Artificial Intelligence in the United States

User transparency in the United States

In the context of AI, transparency may involve different types of disclosures, such as the use of a machine learning tool to make consequential decisions about consumers or the use of a chatbot to interact with consumers. The U.S. does not currently have a federal law that specifically mandates transparency in AI systems. Some laws of general applicability, like broad consumer protection laws, may require disclosures about AI to avoid consumer deception. On the state and local level, however, a patchwork of laws has developed requiring transparency in different situations.
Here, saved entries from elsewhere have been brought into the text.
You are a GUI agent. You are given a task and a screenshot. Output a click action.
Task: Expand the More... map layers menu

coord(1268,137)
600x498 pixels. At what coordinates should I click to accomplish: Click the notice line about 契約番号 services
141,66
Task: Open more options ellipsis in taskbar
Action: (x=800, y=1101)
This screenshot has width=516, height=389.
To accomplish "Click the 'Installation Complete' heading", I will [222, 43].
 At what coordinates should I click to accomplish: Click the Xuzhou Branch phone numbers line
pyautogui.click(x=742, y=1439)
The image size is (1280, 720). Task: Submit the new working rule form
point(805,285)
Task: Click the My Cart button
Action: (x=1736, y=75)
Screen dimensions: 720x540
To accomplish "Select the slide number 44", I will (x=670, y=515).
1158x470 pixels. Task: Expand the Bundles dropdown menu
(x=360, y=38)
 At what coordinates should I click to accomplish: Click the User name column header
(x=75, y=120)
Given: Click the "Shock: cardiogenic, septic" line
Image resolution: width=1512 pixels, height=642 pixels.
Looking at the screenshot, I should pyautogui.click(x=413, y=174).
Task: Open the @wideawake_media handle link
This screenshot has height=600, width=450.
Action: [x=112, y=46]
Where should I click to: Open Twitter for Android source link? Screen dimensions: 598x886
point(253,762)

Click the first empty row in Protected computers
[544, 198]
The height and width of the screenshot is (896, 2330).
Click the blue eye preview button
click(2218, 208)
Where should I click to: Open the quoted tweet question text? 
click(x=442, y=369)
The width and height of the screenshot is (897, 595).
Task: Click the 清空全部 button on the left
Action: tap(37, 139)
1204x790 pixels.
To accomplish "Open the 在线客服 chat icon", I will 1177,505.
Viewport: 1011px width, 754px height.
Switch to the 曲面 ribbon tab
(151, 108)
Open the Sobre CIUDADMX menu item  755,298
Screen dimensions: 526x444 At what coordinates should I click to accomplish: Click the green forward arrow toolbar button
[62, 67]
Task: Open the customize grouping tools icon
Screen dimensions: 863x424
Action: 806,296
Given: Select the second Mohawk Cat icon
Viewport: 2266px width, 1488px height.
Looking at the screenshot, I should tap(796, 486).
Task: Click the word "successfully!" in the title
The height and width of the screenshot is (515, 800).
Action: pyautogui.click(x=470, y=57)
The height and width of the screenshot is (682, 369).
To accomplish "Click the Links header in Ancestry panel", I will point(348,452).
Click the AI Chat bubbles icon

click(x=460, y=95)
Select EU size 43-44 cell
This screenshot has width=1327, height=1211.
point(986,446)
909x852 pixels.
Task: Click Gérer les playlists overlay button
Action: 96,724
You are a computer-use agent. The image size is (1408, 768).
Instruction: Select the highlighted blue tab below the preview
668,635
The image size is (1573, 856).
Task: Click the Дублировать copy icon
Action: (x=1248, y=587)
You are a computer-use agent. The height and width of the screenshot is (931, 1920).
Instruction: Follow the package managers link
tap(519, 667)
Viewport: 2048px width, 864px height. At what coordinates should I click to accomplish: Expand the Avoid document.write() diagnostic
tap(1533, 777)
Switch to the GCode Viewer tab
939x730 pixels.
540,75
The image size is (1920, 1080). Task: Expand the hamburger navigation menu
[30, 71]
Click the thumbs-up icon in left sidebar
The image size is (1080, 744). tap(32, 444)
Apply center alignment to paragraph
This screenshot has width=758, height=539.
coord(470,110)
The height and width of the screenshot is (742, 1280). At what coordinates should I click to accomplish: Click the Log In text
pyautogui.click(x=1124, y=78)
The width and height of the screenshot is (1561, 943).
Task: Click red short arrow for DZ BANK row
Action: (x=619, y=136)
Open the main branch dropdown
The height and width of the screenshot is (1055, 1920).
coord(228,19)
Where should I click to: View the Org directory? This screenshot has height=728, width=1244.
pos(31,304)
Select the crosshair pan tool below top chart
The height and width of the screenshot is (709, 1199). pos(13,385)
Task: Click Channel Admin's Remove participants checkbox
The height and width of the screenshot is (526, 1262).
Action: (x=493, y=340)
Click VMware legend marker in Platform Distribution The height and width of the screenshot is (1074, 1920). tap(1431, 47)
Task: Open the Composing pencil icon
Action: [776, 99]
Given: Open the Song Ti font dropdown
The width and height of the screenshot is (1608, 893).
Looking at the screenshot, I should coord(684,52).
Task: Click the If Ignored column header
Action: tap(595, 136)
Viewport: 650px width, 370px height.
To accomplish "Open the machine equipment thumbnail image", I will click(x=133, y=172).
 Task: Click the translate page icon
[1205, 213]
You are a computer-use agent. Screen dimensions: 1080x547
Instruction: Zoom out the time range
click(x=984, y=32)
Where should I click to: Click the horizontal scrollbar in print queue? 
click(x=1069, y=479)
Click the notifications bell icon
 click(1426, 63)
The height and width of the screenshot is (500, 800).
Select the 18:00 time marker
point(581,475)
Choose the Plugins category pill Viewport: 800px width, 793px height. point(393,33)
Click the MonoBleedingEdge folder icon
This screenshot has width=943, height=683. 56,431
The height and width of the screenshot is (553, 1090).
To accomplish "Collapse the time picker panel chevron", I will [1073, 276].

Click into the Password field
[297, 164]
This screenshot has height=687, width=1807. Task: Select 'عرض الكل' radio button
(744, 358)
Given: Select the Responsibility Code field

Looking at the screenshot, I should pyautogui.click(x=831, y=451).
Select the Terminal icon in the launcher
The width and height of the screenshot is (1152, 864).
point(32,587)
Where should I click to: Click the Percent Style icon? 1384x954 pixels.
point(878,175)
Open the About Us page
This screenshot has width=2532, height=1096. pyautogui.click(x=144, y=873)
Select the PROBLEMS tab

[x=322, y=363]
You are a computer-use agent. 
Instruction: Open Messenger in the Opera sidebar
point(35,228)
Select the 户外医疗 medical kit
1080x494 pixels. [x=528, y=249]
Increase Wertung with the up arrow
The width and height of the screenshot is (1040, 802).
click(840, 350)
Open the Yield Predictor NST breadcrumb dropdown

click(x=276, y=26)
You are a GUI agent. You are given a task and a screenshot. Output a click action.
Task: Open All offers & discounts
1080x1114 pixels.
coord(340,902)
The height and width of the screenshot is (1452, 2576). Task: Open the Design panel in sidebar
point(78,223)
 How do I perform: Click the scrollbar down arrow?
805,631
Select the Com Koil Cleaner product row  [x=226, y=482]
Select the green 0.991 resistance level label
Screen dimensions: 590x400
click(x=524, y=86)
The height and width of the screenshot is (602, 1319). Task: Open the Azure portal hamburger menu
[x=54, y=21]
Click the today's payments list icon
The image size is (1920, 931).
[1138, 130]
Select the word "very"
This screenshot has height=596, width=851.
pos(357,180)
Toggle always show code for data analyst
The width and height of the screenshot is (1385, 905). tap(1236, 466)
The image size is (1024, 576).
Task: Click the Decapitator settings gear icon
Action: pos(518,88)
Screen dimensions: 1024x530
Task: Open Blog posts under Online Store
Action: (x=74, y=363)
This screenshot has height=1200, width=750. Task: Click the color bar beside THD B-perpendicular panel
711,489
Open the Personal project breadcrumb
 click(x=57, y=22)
For example:

  • California’s Generative AI: Training Data Transparency Act mandates disclosure of high-level details about the training data used in generative AI systems
  • California’s TFAIA requires large “frontier” AI developers to publish transparency reports and annually update a public frontier AI safety framework describing how they assess and mitigate “catastrophic risk,” secure unreleased model weights, and respond to critical safety incidents
  • Colorado’s AI Act requires developers and deployers of high-risk AI systems to maintain documentation that demonstrates reasonable care in preventing algorithmic discrimination
  • Utah’s AI Policy Act mandates verbal or written disclosure when consumers interact with generative AI in regulated service contexts
  • New York’s RAISE Act requires large developers to implement and publicly disclose a “safety and security protocol” and report any “safety incident” to mitigate risk
  • New York City’s Local Law 144 requires employers to notify candidates when automated employment decision tools are used, and to publish the results of bias audits

These efforts may reflect a growing consensus that transparency is key to responsible AI deployment, particularly in applications such as employment, healthcare, and consumer services. However, the scope and enforcement of transparency obligations vary significantly across jurisdictions, contributing to a fragmented compliance landscape.